La temperatura esterna era di quindici gradi sotto lo zero ed una violenta tempesta di neve e vento spazzava il lago. Gli elicotteri non poterono avvicinarsi alla cosmonave per trainarla a riva; si arrestarono quindi sulle rive del lago attendendo il miglioramento delle condizioni meteo, secondo il protocollo previsto. I pescatori locali, intuita la gravità della situazione che non ammetteva ulteriori indugi nel recupero dei due cosmonauti, calarono in acqua una grande barca ma vennero affrontati dai militari che gli impedirono di avvicinarsi alla Sojuz.

Era stato un autunno insolitamente caldo e questo aveva causato un altro problema: il repentino abbassamento della temperatura aveva alzato una fitta nebbia sul lago. Si vedeva il faro lampeggiante di segnalazione della Sojuz, ma gli elicotteri non potevano procedere per la ridottissima visibilità ed il vento forte.

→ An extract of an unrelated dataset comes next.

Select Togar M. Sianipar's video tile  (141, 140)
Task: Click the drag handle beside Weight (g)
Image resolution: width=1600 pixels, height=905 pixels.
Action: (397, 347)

Racconta Valery Roszdestvenkji, ingegnere di volo della Soyuz-23 che, passate una, due, tre ore dall’ammaraggio, sembrava che nessuno avesse fretta di farli scendere dalla Sojuz. Senza più il riscaldamento e con il supporto vitale ridotto al minimo, stavano letteralmente congelando. Valery Roszdestvenkji, ex ufficiale di marina comandante di unità di soccorso subacqueo fece tesoro del suo addestramento che salvò la vita a lui ed al suo comandante.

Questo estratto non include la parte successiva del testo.